In 1933 Marcus Donovan wrote:
These 'Five Confessors', in obeying the laws of the Church, suffered deprivation and imprisonment under the P.W.R. Act, and by their witness and steadfastness may be said to have brought to an end the policy of legal persecution.

A modern-day commentary on the events that surrounded the Public Worship Regulation Act 1874 comes from the Oxford Dictionary of the Christian Church: "This attempt at suppressing Ritualism so discredited the Act (in fact it created Anglo-Catholic martyrs) that it led to its being regarded as virtually obsolete." Despite not being used, the Public Worship Regulation Act 1874 was kept on the statute books for 89 years until repeal in the Ecclesiastical Jurisdiction Measure of 1963.

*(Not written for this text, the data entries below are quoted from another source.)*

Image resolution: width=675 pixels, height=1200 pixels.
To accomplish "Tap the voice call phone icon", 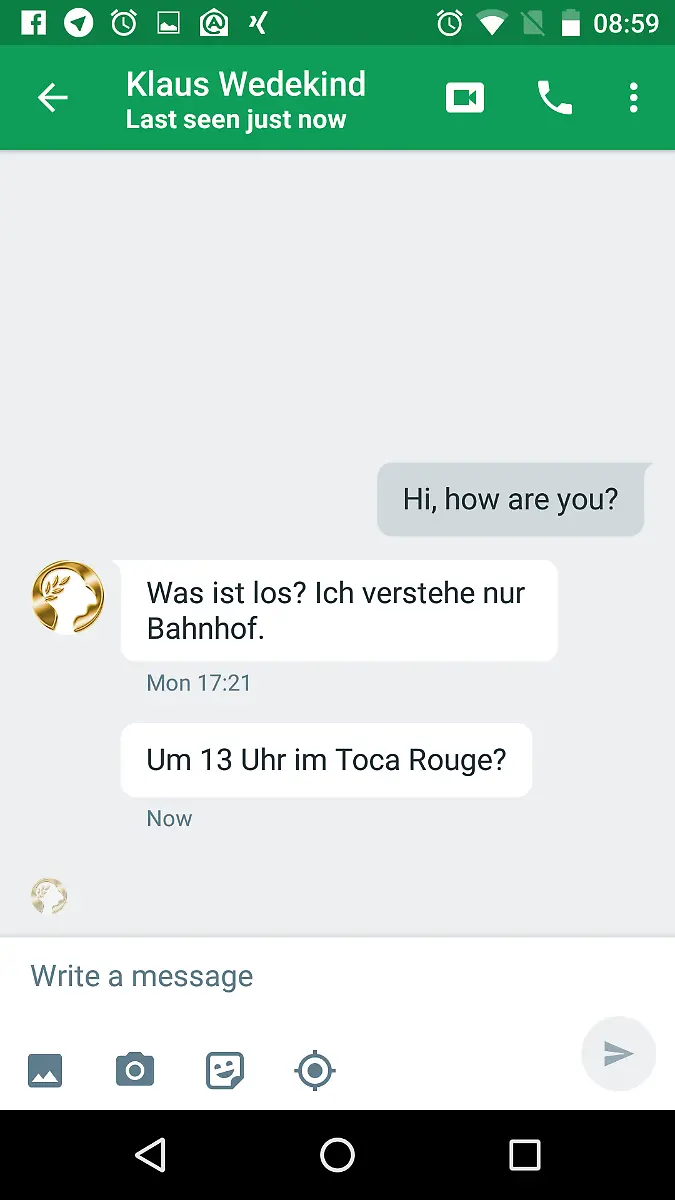I will 555,98.
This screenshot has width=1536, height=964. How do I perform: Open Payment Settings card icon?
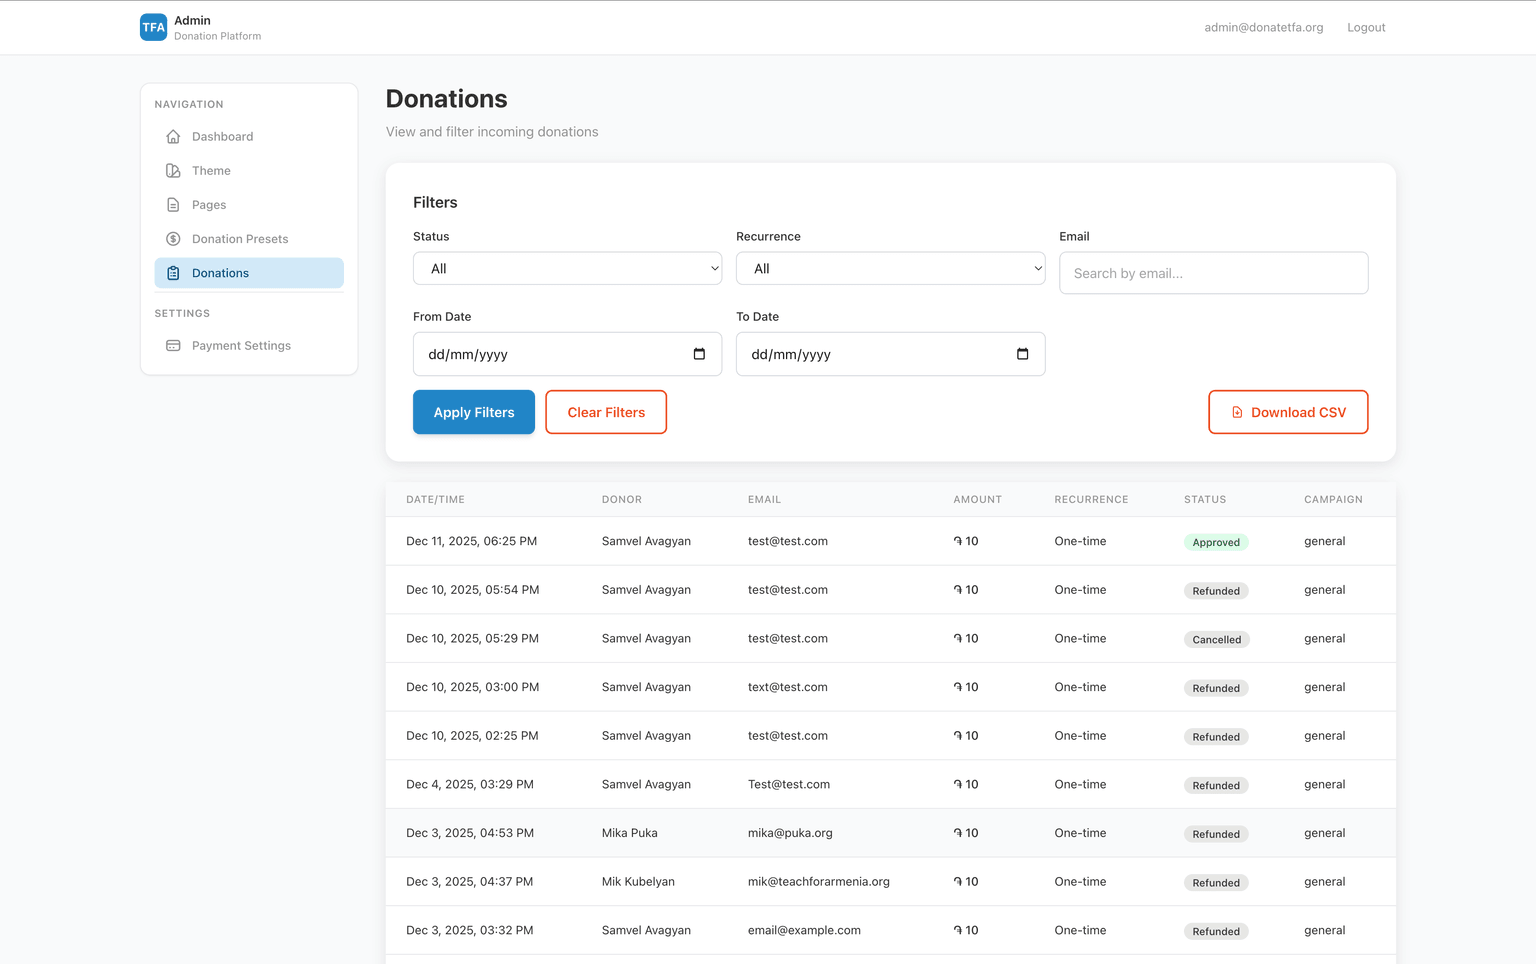[x=172, y=345]
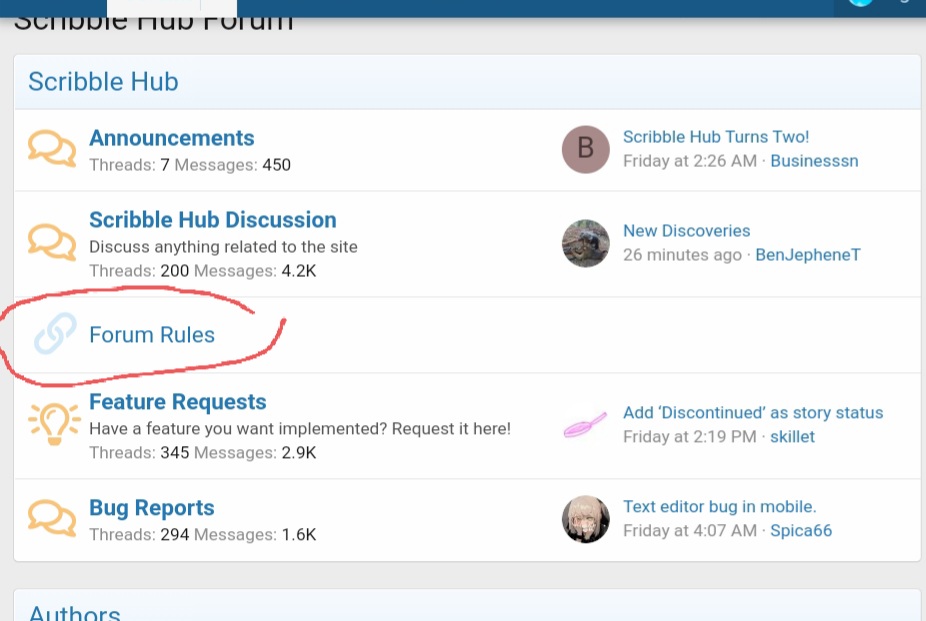926x621 pixels.
Task: Open 'Add Discontinued as story status' thread
Action: click(x=753, y=413)
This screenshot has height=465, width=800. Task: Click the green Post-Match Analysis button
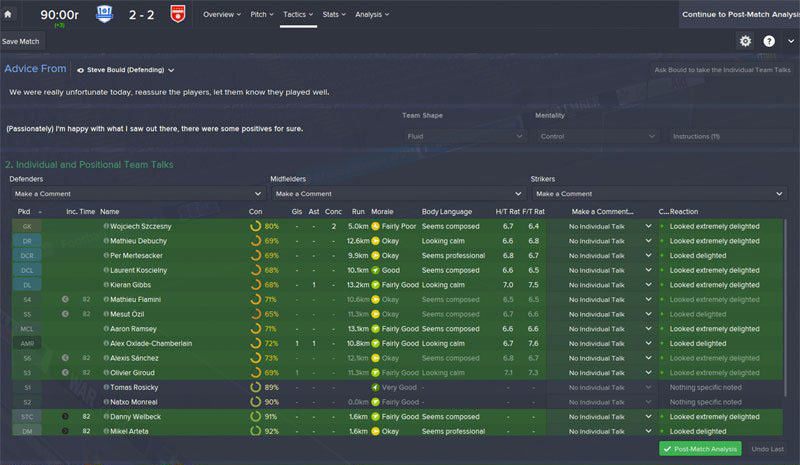(701, 449)
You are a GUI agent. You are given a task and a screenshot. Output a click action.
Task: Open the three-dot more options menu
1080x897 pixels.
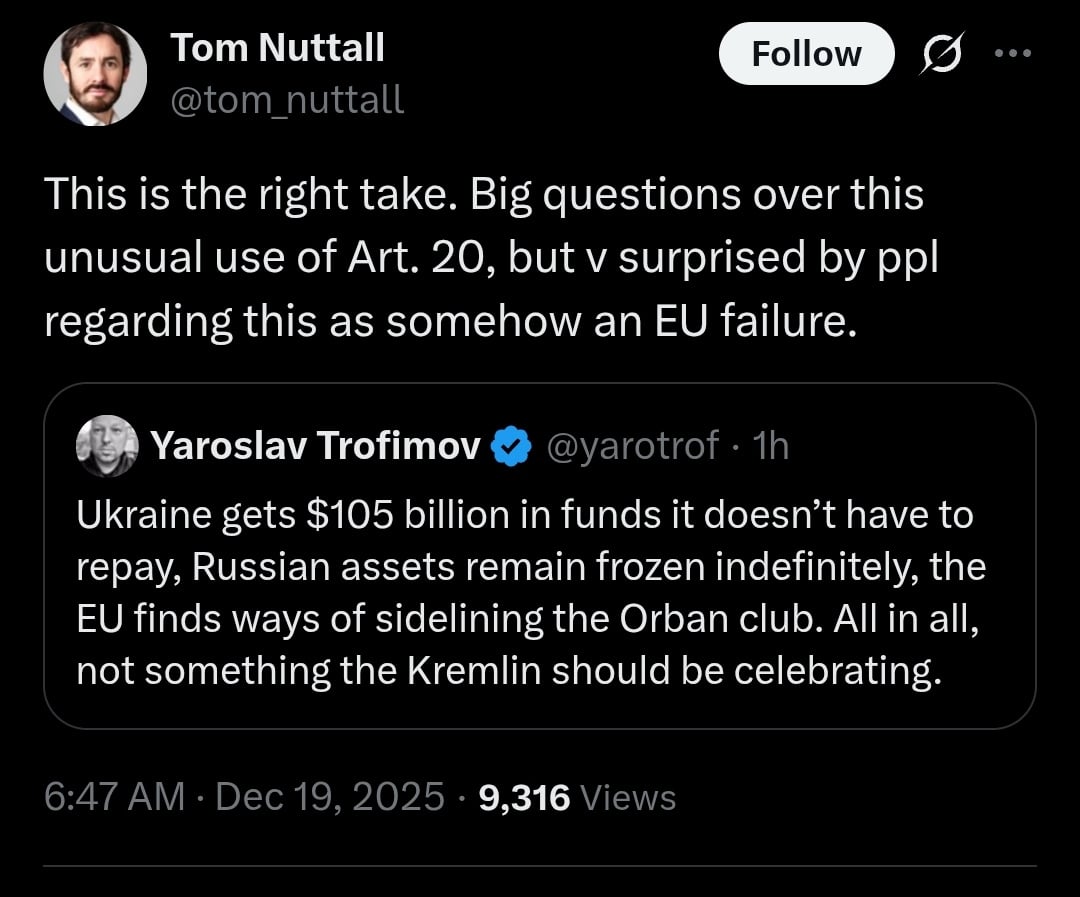coord(1013,53)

In February 2006, the Brighton newspaper The Argus, reported that Brighton & Hove City Council had accepted the name of Fr. Richard Enraght, whom they described as a "Priest, fighter for religious freedom", as a candidate for a blue plaque to be erected in his memory on his former home in Station Road, Portslade. In September 2006, bus operator Brighton & Hove honoured Enraght by naming one of their new fleet buses, No.905 after him.

== Published works ==

- Enraght, Richard (1865). "To The Poor The Gospel is Preached" – a sermon (with a preface) advocating the right of the people to freedom of public worship in "The Church of the People", – written while a curate at St Luke Church, Sheffield.
- Enraght, Richard (1866). "Bible-Ritualism Indispensably Necessary for Purposes of Instruction & of Worship" – a sermon, – written while a curate at St Luke Church Sheffield.
- Enraght, Richard (1870). "Who Are True Churchmen, and Who Are Conspirators?" – an appeal to the Last Settlement of the English Reformation in 1662 – written while a curate at St Paul's Church, Brighton.
- "Free and Open Churches and the Weekly Offertory" (1871) – a lecture for the National Association for Promoting Freedom of Worship – written while a curate at St Paul's Church, Brighton.
- Enraght, Richard (1872). "The Real Presence and Holy Scripture" – written while Priest in Charge of St Andrew Church Portslade.
- Enraght, Richard (1873). "Catholic Worship not Pharisaic-Judaism" – written while Priest in Charge of St Andrew Church Portslade.
- Enraght, Richard (1877). "Not Law, But Unconstitutional Tyranny" – a lecture on the "Present Unconstitutional Exercise of the Royal Supremacy in Matters Spiritual", – Holy Trinity Bordesley.
- "A Pastoral to the Faithful Worshipping at Holy Trinity, Bordesley" – Birmingham, (20 July 1879).
- The Ridsdale judgement on vestments: Was it an intentional miscarriage of justice? : Holy Trinity Schools, Bordesley, (17 November 1880).
- "My Ordination Oaths and other Declarations: am I Keeping Them?" (1880) – Holy Trinity, Bordesley.
- "An Aggrieved Parish, or The Minutes of the Easter vestries in the Parish of Holy Trinity, Birmingham", from 1878 to 1881, with an address delivered in 1881.
- Enraght, Richard (1883). "My Prosecution under the Public Worship Regulation Act" – a statement laid before the most Rev. the Lord Archbishop of Canterbury, – Holy Trinity, Bordesley.